Now the shoe is on the other foot. The Heartland Institute, a right-wing think tank with an agenda of willful dishonesty, leaked, and leaked hard. Someone mailed a collection of internal documents to Peter Gleick, and Gleick responded by sending a request to Heartland under a fake name, and got additional copies that confirmed the accuracy of the documents. Was this wrong? It doesn't seem to be illegal, and I think it's an open question whether it was unethical — it would be unethical if Gleick lied and misrepresented the contents of those documents, as the denialists did with the East Anglia emails, as the Heartland Institute did with those emails.
And there's Peter Gleick beating himself up for exposing the Heartland Institute's mendacity. I really don't get that. He's a scientist. Scientists gather data to make informed decisions. Gleick got the data the Heartland Institute tried to hide. You can't on one hand condemn Gleick for asking for the information and getting it handed to him, while praising hackers for breaking into a server and illegally taking data.
And then Mann, Trenberth, Bradley, Overpeck, Santer, Schmidt, and Karoly write the most naïve letter ever, pointing out the hypocrisy of the denialists while deploring the acquisition of the documents, and saying this:
We hope the Heartland Institute will heed its own advice to "think about what has happened" and recognize how its attacks on science and scientists have helped poison the debate over climate change policy. The Heartland Institute has chosen to undermine public understanding of basic scientific facts and personally attack climate researchers rather than engage in a civil debate about climate change policy options.
Really, people? Seriously? This is what the Heartland Institute wants, the poisoning of the debate and the undermining of public understanding. They probably read that letter and said, "Yay! It's working!"
How about if we focus on the content of the leaked documents instead? They do reveal a deep truth: that the Heartland Institute is a propaganda organization with great support from right-wing political organizations and individuals, and that their mission is to parcel out money to disinformation agents like Anthony Watts and Fred Singer, who sow unfounded doubt and confusion about real science. And they plan to poison American education.

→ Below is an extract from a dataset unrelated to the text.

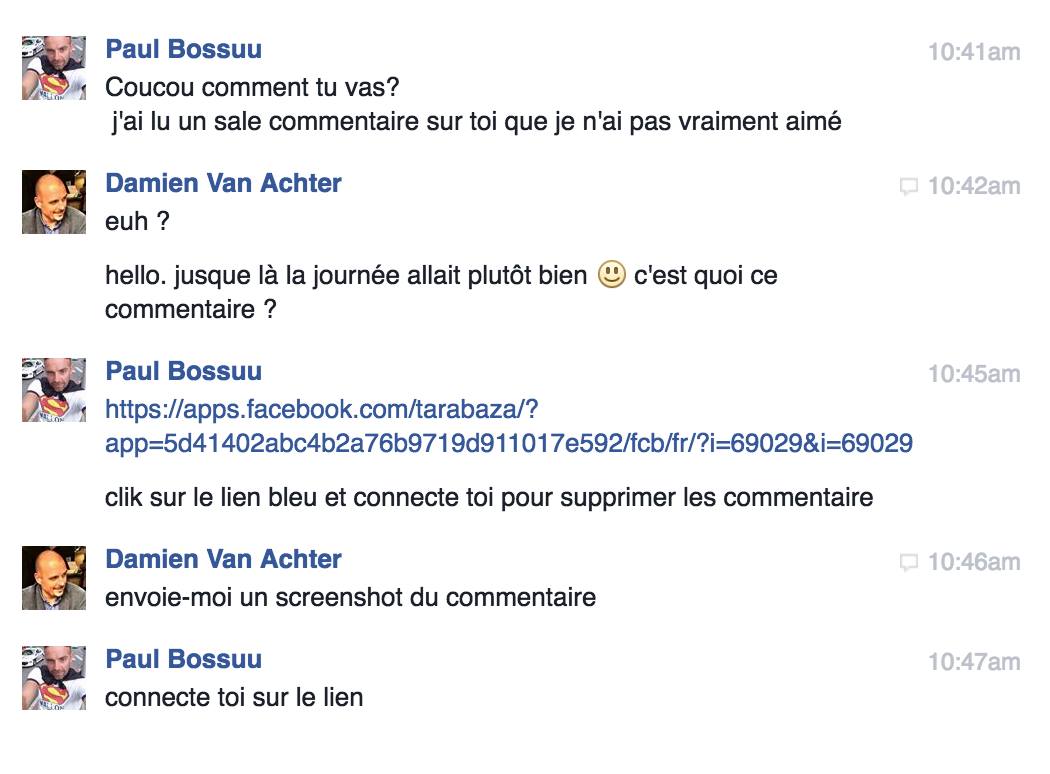
Task: Click Damien Van Achter's avatar beside the 'euh ?' message
Action: (x=54, y=202)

Principals and teachers are heavily biased toward the alarmist perspective. To counter this we are considering launching an effort to develop alternative materials for K-12 classrooms. We are pursuing a proposal from Dr. David Wojick to produce a global warming curriculum for K-12 schools. Dr. Wojick is a consultant with the Office of Scientific and Technical Information at the U.S. Department of Energy in the area of information and communication science. His effort will focus on providing curriculum that shows that the topic of climate change is controversial and uncertain- two key points that are effective at dissuading teachers from teaching science. We
tentatively plan to pay Dr. Wojick $100,000 for 20 modules in 2012, with funding pledged by the Anonymous Donor.
No matter how it was obtained, the Heartland Institute has confirmed that it stupidly mailed out internal documents. The denialists are trying desperately to claim that one of the documents is fake, which just affirms that all the others are accurate.
That ought to be the central story here.